My point is if you have CCN/CCI and your "DMA engine" is an ACE Lite type device through the RN-I (I/o Requesting Node) then is should be able to send coherent data. If you don't then you should probably invalidate memory ranges "DMA engine" writes to L1 through L2, invalidate the L1 instruction code to PoC and let the cpu go.
For CMO operations make sure you do the right ones that broadcast the operation to the other cores within the same shareable domain. Usually invalidate by VA is the one to go with. The TRM you copied the link for gives the details.
Off the record... I had a use case in which GP DMA write to L3 cache I needed to use by cpu. The DMA was connected to CCN through RN-I so that I didn't need to do anything to keep the coherency across the GP DMA and the cpu (cpu0 in this case as it was in Uboot).
Check your TRM if the PCIe is really part or the cache-coherence or if by-passes the caches.Anyway, an easy way to check is to invalidate the cache before reading.
Thank you all for your help!
With
asm volatile("dc civac, %0" : : "r" (addr) : "memory");
Note: Only cleaning or invalidating the cache didn't to the trick, we must do both.
Truly sounds weird to me unless you run "dc civac" before getting data from the PCIe. If you have run it after and the PCIe isn't part of coherency you may have overridden what the PCIe sent over.
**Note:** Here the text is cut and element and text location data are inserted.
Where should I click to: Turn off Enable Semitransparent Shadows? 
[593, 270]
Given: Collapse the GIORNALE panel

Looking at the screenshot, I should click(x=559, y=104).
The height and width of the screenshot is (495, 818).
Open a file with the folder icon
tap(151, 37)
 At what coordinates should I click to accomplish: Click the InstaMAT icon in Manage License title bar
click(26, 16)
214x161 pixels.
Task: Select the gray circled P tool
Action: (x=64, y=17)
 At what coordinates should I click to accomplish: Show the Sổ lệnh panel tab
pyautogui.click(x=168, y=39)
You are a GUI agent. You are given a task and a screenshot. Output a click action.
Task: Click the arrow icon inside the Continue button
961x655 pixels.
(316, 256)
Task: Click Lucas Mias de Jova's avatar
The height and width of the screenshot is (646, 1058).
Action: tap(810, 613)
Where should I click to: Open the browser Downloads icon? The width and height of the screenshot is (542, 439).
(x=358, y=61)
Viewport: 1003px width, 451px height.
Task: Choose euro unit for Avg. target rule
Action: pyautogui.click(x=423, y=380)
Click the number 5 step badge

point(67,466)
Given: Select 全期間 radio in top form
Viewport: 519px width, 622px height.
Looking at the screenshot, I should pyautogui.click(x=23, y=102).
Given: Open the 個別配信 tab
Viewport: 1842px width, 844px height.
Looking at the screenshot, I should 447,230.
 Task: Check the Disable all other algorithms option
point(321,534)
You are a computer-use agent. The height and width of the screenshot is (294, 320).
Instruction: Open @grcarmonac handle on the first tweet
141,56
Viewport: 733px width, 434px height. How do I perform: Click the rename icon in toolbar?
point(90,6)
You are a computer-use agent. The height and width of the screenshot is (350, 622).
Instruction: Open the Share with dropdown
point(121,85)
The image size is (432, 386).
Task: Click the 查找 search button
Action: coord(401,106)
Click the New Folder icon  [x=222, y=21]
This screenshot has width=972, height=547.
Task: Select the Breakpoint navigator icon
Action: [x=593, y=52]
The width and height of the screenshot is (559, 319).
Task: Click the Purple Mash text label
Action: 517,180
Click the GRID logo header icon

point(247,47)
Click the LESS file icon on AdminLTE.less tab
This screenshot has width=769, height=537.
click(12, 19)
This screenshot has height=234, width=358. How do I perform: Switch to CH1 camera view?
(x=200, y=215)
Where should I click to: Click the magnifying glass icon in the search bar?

Or another unless you also have the outer caches as L3 then "dc civac" should push data up to L3 and to clean and invalidate from there you should use the power transitioning mechanism of the cache coherency interconnect, that is for my CCN I use a power transition from FAM (Fully Associative L3 Memory) to NOL3 (No L3).
Either way good "dc civac" worked with you.
It is indeed used before getting the data.
Like I said before, I am a newbie with low level programming on ARM. I should read some docs on caches and co...